■ **TASK TO CARRY OUT**: Which lines of the entries below contain the string "Share"? Copy each one.

[[ DATA FOR ANALYSIS, beginning ]]

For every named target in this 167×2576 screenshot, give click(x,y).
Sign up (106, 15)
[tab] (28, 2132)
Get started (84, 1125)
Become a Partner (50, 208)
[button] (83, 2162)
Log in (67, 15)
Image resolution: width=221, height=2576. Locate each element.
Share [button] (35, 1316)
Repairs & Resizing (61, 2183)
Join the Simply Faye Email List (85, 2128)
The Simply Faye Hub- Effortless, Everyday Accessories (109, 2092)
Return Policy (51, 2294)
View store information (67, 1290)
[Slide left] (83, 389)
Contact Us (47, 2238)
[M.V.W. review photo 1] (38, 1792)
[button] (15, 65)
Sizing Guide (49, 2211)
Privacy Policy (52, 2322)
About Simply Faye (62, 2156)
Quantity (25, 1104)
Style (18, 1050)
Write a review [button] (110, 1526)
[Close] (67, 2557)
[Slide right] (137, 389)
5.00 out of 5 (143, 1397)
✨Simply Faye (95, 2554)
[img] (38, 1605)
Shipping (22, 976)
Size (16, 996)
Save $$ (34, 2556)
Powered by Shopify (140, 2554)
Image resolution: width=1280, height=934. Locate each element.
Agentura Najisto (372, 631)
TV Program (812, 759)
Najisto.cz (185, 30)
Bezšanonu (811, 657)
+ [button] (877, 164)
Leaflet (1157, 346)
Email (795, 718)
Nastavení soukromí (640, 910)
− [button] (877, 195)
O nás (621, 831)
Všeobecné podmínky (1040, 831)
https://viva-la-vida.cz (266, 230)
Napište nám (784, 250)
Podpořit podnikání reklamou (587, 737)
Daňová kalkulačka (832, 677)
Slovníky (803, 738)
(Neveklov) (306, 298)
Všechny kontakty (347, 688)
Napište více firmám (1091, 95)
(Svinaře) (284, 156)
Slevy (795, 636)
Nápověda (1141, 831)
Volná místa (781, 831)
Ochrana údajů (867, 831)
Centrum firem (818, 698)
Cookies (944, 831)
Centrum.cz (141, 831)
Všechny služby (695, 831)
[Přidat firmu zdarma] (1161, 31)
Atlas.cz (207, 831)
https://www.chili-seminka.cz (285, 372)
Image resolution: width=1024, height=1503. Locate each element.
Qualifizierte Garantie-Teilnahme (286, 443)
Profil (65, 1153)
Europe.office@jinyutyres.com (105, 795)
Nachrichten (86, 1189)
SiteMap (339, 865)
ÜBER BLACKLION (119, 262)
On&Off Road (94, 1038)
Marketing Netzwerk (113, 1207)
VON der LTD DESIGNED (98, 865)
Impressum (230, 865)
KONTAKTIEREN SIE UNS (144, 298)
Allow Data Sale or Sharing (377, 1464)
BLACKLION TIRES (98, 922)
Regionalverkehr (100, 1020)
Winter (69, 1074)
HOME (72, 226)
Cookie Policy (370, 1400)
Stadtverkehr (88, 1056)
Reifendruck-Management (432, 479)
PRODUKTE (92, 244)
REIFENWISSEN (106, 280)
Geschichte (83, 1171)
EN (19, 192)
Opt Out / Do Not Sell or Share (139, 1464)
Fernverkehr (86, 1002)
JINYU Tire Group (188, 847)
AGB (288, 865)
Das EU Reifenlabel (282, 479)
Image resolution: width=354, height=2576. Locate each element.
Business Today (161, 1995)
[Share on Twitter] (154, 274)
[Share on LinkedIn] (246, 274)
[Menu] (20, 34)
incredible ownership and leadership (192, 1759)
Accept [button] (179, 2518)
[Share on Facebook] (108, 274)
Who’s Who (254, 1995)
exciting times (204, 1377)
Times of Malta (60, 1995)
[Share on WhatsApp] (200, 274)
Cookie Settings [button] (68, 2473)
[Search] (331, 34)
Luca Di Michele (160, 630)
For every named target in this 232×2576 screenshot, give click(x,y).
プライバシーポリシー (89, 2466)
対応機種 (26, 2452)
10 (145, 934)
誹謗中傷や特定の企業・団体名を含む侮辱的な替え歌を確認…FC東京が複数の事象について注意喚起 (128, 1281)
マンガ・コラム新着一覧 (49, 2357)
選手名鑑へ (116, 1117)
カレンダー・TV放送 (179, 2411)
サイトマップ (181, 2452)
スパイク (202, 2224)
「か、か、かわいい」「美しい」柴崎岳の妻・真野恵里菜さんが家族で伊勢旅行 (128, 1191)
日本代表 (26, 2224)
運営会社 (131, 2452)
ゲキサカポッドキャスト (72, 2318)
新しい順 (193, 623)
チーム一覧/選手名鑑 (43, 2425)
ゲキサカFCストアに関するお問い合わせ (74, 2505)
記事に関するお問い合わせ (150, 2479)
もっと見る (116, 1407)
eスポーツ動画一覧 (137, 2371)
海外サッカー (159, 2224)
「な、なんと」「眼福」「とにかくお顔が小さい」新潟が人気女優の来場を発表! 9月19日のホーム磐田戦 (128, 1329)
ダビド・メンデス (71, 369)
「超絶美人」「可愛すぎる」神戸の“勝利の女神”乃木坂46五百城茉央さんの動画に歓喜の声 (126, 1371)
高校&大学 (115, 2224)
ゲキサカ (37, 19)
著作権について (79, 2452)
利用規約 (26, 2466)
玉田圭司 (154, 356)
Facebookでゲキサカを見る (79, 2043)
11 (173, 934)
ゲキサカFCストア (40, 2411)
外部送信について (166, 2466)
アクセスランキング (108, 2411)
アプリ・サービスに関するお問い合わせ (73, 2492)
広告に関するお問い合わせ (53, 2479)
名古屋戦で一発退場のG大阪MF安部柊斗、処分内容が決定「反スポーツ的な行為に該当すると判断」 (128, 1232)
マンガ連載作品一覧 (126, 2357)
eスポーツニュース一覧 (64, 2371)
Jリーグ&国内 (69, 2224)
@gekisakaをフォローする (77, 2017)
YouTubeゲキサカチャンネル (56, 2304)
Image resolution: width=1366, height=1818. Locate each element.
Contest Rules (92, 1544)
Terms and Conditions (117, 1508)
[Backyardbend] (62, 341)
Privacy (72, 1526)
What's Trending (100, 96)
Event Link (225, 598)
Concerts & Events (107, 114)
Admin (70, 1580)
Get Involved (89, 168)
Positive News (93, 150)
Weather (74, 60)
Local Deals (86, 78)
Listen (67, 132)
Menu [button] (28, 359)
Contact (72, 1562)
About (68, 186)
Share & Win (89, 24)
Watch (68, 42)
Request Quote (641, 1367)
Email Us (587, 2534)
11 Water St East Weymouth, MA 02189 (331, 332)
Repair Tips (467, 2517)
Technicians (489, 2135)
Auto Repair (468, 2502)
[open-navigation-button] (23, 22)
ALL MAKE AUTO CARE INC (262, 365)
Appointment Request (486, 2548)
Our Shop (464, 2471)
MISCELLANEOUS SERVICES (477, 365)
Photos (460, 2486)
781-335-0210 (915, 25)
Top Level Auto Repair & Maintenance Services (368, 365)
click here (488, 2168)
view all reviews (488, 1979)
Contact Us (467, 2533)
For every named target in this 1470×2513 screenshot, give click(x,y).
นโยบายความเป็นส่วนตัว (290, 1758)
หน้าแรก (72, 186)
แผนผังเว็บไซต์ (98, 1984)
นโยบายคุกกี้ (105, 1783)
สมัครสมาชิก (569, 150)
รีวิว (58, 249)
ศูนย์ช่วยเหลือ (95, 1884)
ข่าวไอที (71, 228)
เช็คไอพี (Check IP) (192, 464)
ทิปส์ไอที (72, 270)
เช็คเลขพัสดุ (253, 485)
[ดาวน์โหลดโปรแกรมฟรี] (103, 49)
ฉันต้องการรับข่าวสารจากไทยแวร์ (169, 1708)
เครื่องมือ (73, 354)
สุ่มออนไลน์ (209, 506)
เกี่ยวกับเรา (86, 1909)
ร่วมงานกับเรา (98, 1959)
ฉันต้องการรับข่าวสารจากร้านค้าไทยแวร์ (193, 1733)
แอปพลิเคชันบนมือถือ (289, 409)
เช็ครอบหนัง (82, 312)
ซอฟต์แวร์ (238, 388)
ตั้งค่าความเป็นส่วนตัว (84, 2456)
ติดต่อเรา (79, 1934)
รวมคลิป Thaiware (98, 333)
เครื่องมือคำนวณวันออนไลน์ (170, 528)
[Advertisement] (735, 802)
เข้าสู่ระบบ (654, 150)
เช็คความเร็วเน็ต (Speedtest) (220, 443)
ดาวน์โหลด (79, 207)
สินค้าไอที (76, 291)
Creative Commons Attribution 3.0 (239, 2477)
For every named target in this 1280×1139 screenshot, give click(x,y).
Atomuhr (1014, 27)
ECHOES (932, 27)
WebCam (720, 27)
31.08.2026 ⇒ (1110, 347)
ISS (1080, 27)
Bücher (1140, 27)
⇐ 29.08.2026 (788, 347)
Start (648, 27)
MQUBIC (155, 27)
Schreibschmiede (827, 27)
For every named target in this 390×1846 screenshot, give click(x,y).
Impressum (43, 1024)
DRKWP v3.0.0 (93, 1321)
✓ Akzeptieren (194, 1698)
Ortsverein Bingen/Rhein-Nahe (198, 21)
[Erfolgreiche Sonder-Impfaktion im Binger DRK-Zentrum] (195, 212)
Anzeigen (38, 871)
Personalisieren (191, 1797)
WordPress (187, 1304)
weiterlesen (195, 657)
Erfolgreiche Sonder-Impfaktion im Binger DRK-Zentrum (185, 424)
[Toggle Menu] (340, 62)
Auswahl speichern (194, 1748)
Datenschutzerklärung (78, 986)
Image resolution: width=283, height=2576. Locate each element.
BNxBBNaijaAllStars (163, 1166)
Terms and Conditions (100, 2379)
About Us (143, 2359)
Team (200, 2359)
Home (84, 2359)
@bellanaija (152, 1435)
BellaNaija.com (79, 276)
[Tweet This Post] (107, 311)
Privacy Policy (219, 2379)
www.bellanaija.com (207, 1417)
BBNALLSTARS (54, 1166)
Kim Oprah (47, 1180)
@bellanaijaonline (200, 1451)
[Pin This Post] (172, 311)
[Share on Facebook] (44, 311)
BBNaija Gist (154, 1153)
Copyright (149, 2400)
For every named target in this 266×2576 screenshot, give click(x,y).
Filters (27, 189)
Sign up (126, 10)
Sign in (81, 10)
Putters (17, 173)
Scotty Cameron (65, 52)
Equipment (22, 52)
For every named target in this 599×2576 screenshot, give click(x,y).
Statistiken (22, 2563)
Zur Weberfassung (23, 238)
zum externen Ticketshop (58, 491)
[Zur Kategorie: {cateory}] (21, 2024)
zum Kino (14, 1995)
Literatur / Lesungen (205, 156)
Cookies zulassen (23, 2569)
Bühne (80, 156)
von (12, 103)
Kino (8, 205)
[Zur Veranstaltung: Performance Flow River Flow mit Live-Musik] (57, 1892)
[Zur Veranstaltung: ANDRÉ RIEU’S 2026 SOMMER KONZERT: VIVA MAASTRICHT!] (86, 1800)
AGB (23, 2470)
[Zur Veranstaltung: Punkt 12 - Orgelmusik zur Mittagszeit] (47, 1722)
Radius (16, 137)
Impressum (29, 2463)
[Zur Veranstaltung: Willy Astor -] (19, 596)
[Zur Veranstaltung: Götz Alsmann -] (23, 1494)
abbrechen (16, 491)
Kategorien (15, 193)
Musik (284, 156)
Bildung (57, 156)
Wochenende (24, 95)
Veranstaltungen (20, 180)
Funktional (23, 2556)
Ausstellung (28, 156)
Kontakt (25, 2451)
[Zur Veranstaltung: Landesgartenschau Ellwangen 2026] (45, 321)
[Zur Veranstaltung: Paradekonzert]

[[ DATA FOR ANALYSIS, end ]]

■ **ANSWER BOX**:
Share [button] (35, 1316)
Opt Out / Do Not Sell or Share (139, 1464)
[Share on Twitter] (154, 274)
[Share on LinkedIn] (246, 274)
[Share on Facebook] (108, 274)
[Share on WhatsApp] (200, 274)
Share & Win (89, 24)
[Share on Facebook] (44, 311)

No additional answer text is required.